Cryptographic algorithms are essential to security yet are hard to understand and evaluate. These technologies provide crucial security for communications protocols. Yet the protocols transit international borders; they are used by countries that do not necessarily trust each other. In particular, these nations do not necessarily trust the developer of the cryptographic standard.
Seeking to understand how NIST, a U.S. government agency, was able to remain a purveyor of cryptographic algorithms despite the Dual_EC_DRBG problem, we examine the Dual_EC_DRBG situation, NIST’s response, and why a non-regulatory, non-national security U.S. agency remains a successful international supplier of strong cryptographic solutions.
Clive Robinson • June 23, 2022 7:21 AM
@ ALL,
Remember that I’m of the firm oppinion that the NSA quite deliberately manipulated NIST and the AES contest.
Resulting in weak implementations of the AES algorithm that had time based side channels that could be exoloited at some considerable distance across a network and beyond the ability of end point users to see.

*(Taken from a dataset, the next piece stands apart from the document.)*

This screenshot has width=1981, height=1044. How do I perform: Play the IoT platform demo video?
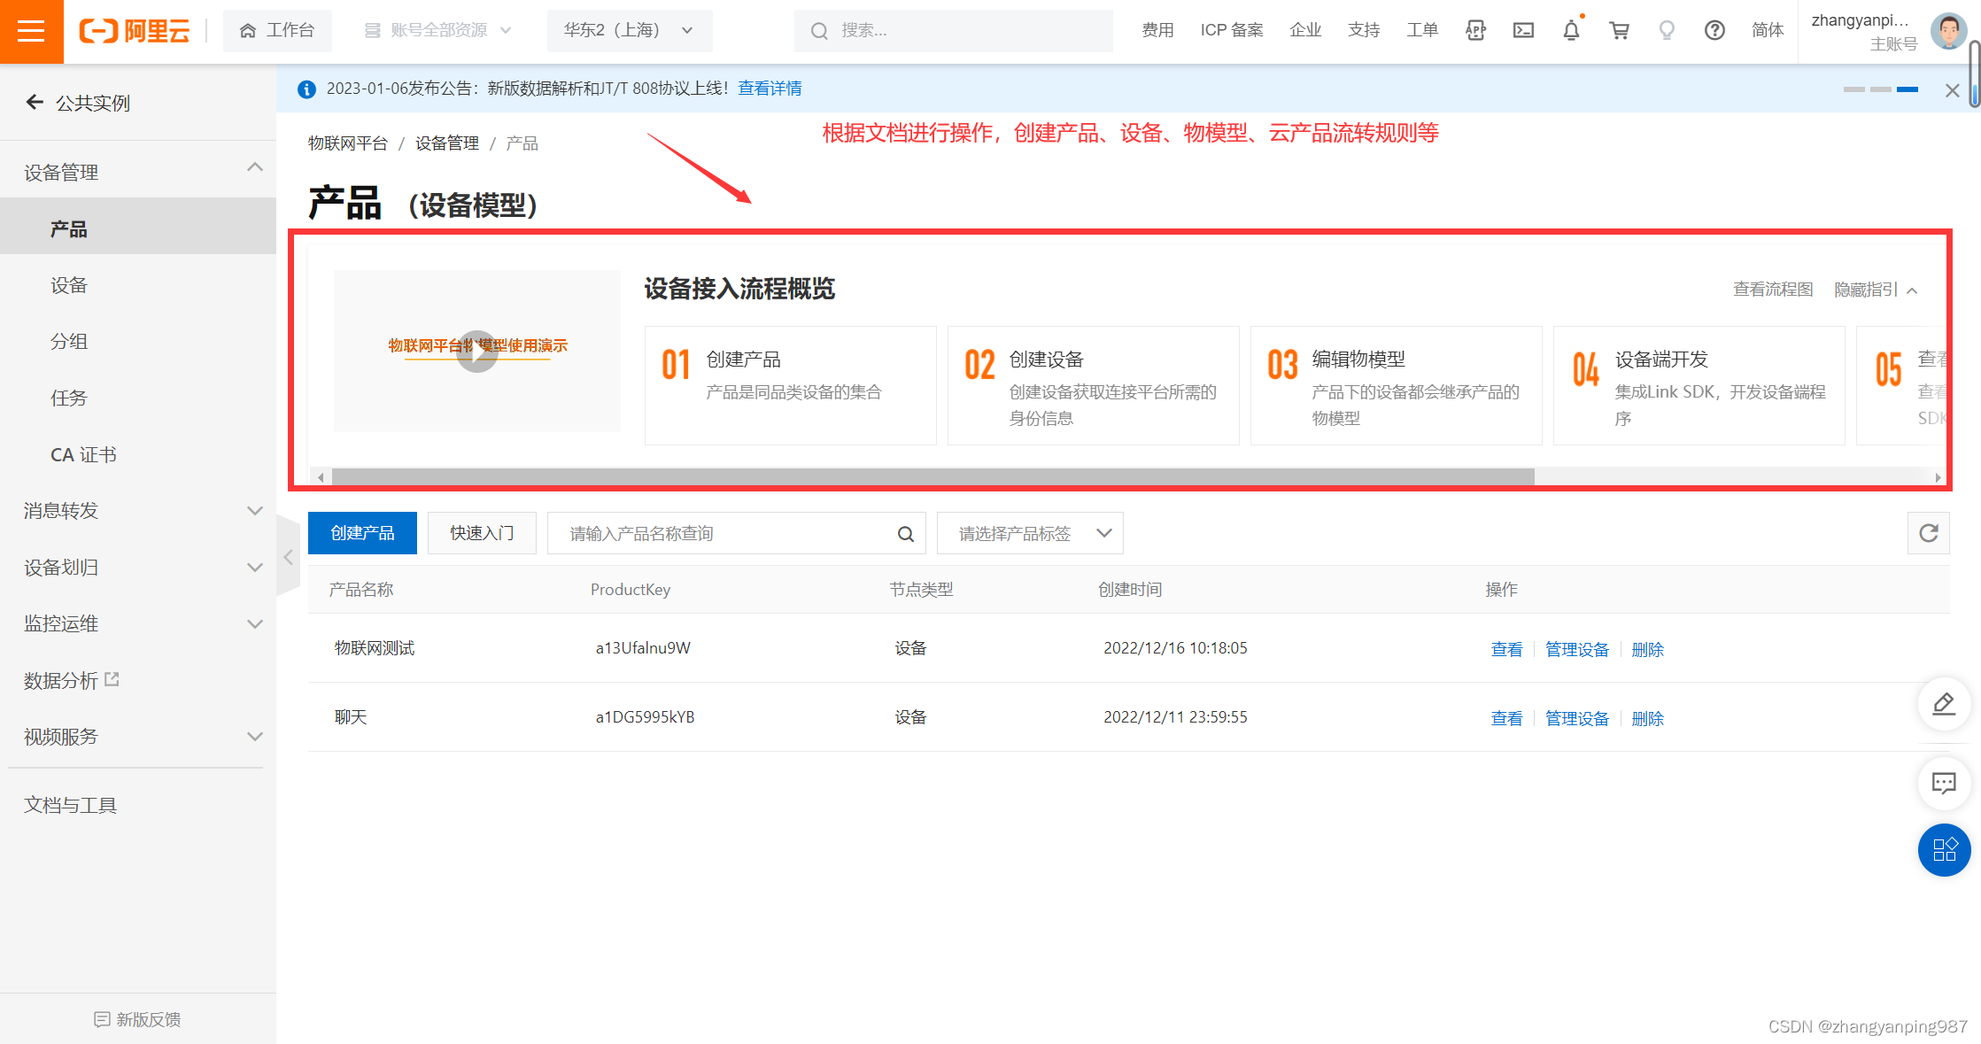point(477,352)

The result was most AES implementations an most original AES libraries were “Not secure for On-Line use”.
I can also see pre NSA “finessing” in the development of mechanical cipher machines. It also became clear later that the Swiss based Crypto AG was very much under the influence and help of the NSA and preceading agencies to harm and weaken many nations Cryptographic systems.
So the question is not are these “points” true, but can the NSA disprove them?
My money is not on the NSA as I happen to think the “points” are more probable than not, based on my own study of the NSA et al behaviours.